**Your task**. Only the lines below starting at the one containing "You are a computer-use agent. The" and ending at the one containing "Select Annulus in the Visual range list" belong in the answer, each copied exactly.

**Entries shown**.
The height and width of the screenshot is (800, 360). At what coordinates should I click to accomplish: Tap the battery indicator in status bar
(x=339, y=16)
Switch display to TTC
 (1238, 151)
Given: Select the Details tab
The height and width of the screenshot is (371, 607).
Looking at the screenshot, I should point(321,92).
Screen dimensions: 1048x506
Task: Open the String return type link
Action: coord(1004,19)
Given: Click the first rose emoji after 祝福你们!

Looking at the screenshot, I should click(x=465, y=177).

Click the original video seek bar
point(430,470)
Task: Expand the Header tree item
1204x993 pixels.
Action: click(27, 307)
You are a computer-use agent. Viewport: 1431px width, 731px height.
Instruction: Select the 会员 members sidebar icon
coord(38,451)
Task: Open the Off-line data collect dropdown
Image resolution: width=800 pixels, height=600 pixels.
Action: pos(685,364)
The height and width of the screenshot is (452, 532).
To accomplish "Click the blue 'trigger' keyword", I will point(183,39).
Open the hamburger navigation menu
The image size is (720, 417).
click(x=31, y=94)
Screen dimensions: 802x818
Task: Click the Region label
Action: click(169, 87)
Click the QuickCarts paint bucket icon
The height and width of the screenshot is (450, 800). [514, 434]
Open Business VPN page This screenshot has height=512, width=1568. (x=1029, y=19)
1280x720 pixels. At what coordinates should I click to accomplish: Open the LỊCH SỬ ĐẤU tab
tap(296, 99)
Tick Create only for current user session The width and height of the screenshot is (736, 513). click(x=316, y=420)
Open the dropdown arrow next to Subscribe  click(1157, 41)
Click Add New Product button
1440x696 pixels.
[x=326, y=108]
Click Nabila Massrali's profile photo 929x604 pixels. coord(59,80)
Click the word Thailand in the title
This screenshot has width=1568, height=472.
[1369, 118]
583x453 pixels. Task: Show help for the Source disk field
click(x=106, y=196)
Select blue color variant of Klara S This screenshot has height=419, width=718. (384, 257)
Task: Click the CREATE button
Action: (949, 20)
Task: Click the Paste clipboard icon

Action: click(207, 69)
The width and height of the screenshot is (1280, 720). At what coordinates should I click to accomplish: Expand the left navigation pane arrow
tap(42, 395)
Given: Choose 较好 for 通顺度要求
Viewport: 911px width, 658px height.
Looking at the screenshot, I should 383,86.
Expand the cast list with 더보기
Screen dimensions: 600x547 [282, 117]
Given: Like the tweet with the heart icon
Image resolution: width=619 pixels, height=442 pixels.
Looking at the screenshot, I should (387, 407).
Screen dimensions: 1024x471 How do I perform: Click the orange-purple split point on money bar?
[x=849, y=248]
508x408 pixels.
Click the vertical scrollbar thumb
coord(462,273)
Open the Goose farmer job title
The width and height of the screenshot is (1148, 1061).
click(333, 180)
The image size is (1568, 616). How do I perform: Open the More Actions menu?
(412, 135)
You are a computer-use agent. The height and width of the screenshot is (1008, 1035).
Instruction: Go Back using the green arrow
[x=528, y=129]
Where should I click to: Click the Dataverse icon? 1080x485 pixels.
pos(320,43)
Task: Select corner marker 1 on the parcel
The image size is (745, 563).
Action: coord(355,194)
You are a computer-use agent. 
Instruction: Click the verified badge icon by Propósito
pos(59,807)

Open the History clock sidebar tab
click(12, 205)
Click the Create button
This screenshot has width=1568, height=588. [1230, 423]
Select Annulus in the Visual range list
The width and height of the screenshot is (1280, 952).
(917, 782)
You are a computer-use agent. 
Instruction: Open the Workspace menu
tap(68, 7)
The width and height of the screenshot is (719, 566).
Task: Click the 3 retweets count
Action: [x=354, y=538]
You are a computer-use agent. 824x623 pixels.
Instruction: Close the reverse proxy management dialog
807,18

**Exercise solution**.
You are a computer-use agent. The height and width of the screenshot is (1008, 1035).
Instruction: Go Back using the green arrow
[x=528, y=129]
Where should I click to: Click the Dataverse icon? 1080x485 pixels.
pos(320,43)
Task: Select corner marker 1 on the parcel
The image size is (745, 563).
Action: coord(355,194)
You are a computer-use agent. 
Instruction: Click the verified badge icon by Propósito
pos(59,807)

Open the History clock sidebar tab
click(12, 205)
Click the Create button
This screenshot has width=1568, height=588. [1230, 423]
Select Annulus in the Visual range list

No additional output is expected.